Work to complete: Your answer must be an exact copy of the records below, minus the pictures.

Collected data
========================================================================

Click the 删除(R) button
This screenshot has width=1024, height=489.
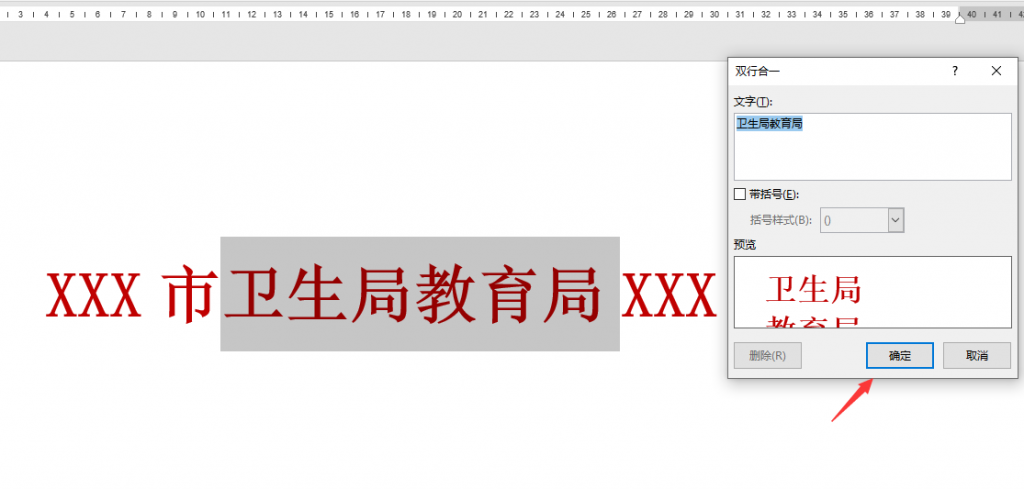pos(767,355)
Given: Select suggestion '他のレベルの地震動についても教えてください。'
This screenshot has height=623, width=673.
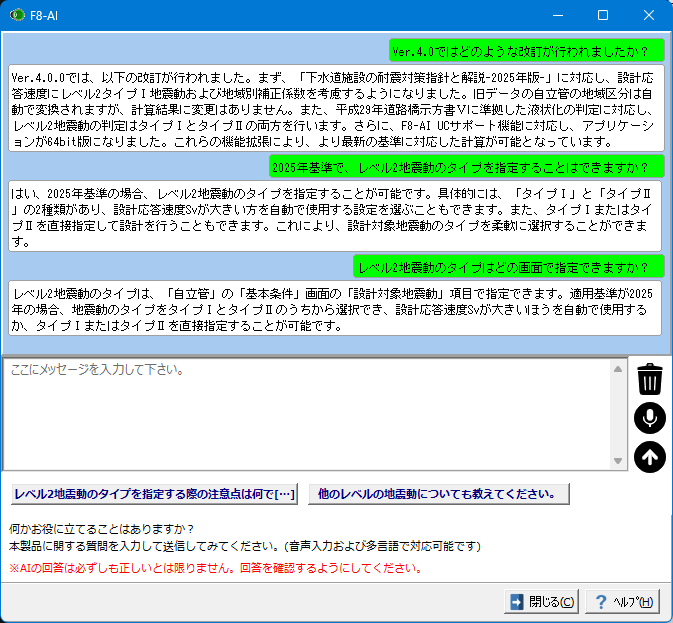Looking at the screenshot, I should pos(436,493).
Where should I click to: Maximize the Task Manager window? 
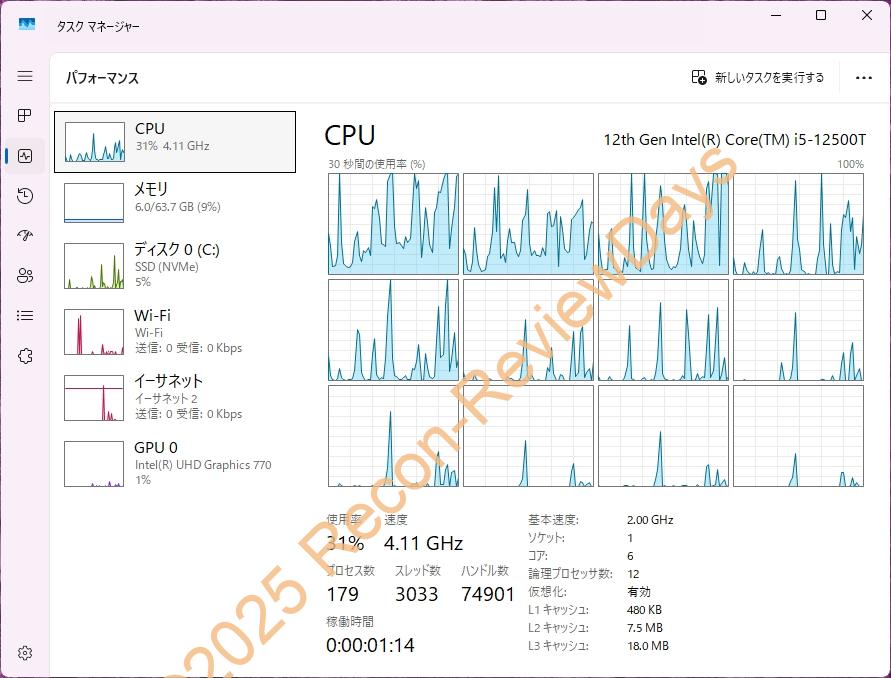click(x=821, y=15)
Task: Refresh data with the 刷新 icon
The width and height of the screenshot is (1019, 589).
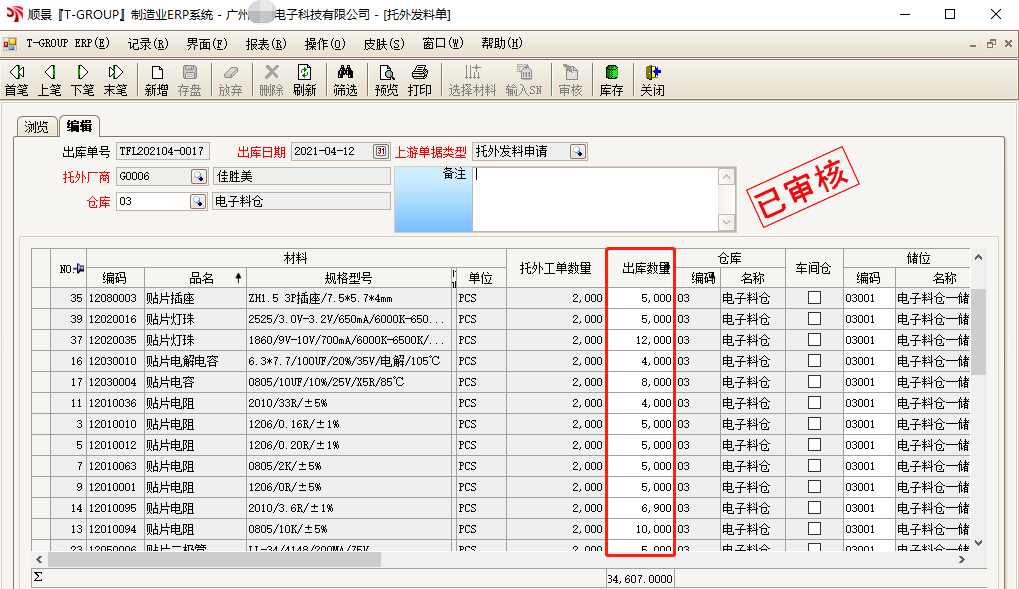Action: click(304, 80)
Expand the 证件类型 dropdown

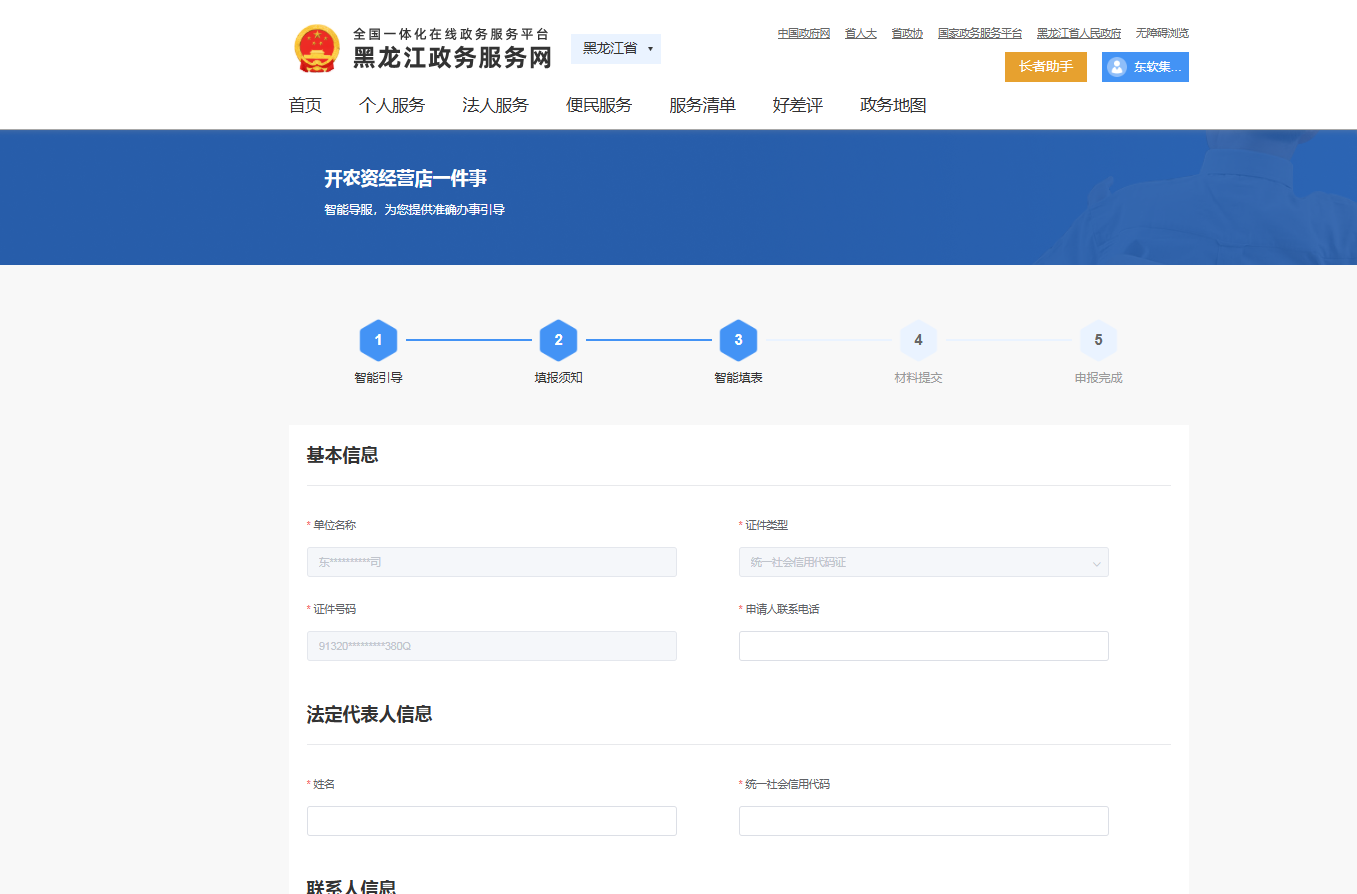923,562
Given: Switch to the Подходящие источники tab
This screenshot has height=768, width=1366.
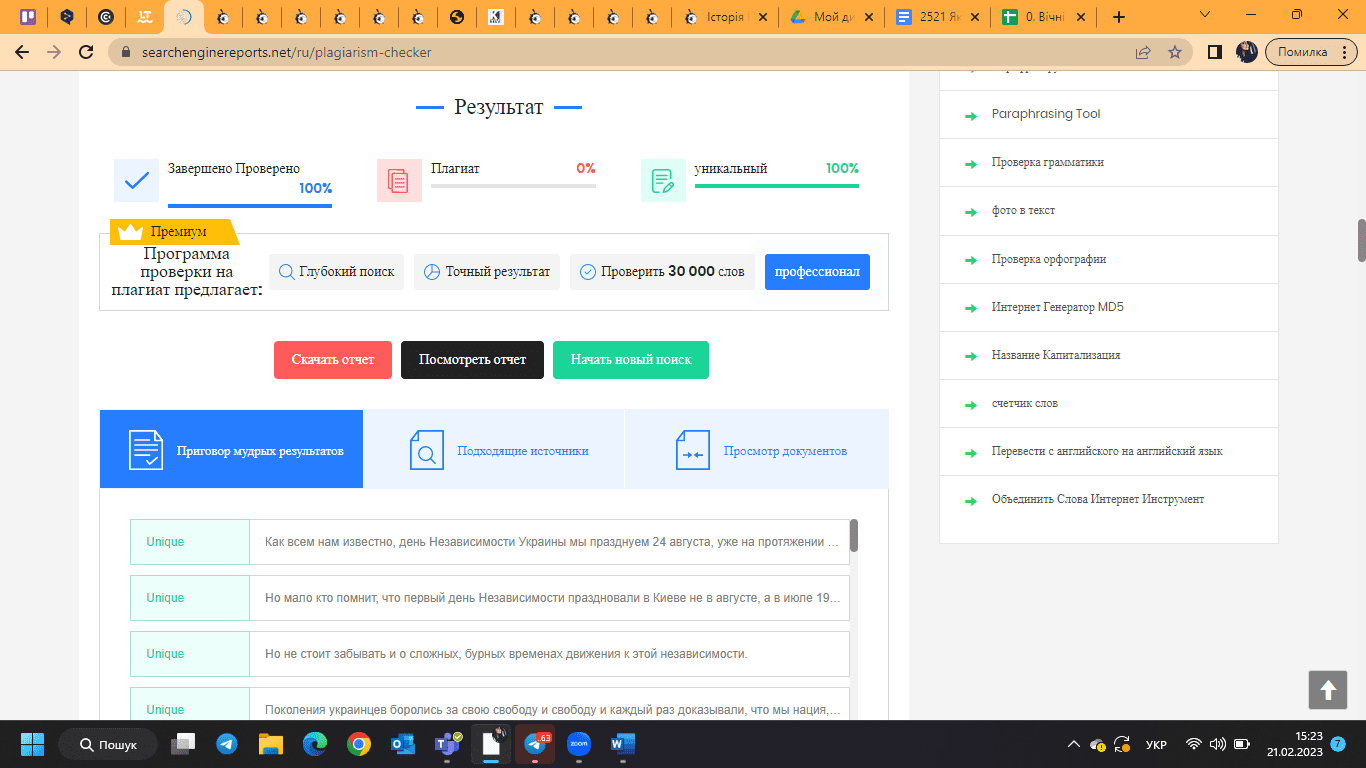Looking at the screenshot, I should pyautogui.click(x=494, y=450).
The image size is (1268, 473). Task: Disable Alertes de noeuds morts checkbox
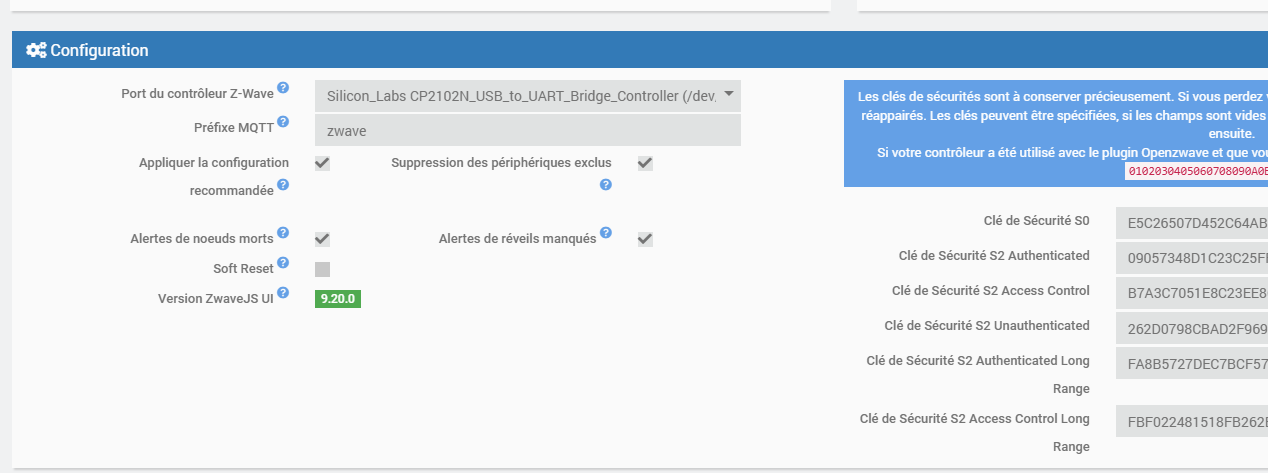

========================================================================

Output of the exercise:
Click the 删除(R) button
This screenshot has width=1024, height=489.
pos(767,355)
Given: Select suggestion '他のレベルの地震動についても教えてください。'
This screenshot has height=623, width=673.
Looking at the screenshot, I should pos(436,493).
Where should I click to: Maximize the Task Manager window? 
click(x=821, y=15)
Task: Refresh data with the 刷新 icon
The width and height of the screenshot is (1019, 589).
Action: click(304, 80)
Expand the 证件类型 dropdown

923,562
Given: Switch to the Подходящие источники tab
This screenshot has height=768, width=1366.
Looking at the screenshot, I should pyautogui.click(x=494, y=450).
The image size is (1268, 473). Task: Disable Alertes de noeuds morts checkbox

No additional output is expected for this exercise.